As COVID-19 sweeps through hospitals, nurses’ cries for better personal protective equipment have become commonplace. Now, research suggests that a lack of resources could put nurses’ psychological well-being at risk.
In a new study in the Archives of Psychiatric Nursing, scholars from Purdue University analyzed responses from 372 registered nurses licensed in Indiana in a survey conducted before the pandemic. When asked about their experiences, nurses revealed a host of traumatic experiences, including being assaulted by patients and watching patients die due to medical errors, and reported symptoms such as exhaustion, guilt, disturbed sleep, flashbacks and intrusive thoughts.
A common theme was lack of resources – and it led the researchers to identify a new subset of trauma. They define insufficient resource trauma as psychological trauma that occurs when nurses lack the knowledge, personnel or supplies needed to fulfill their ethical, professional and organizational responsibilities.

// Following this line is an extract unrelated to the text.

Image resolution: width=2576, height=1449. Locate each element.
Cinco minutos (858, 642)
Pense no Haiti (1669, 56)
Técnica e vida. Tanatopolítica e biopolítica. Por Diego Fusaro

Those shortages are now common. In late May, 66% of health-care workers in a Washington Post-Ipsos poll reported shortages of N95 respirator masks, another 42% reported glove shortages, and 36% reported shortages of both protective gowns and face shields. Some nurses have walked off the job rather than perform their duties without sufficient protective equipment. The researchers’ analysis echoed that, suggesting that nurse retention may be endangered by nurses’ psychological trauma.
Though some traumas, such as witnessing the deaths of patients, are unavoidable, the researchers conclude that insufficient resource trauma is not.
“Nurses’ reports were vivid, frequently indicating they were still recovering from traumatic experiences,” the study concluded.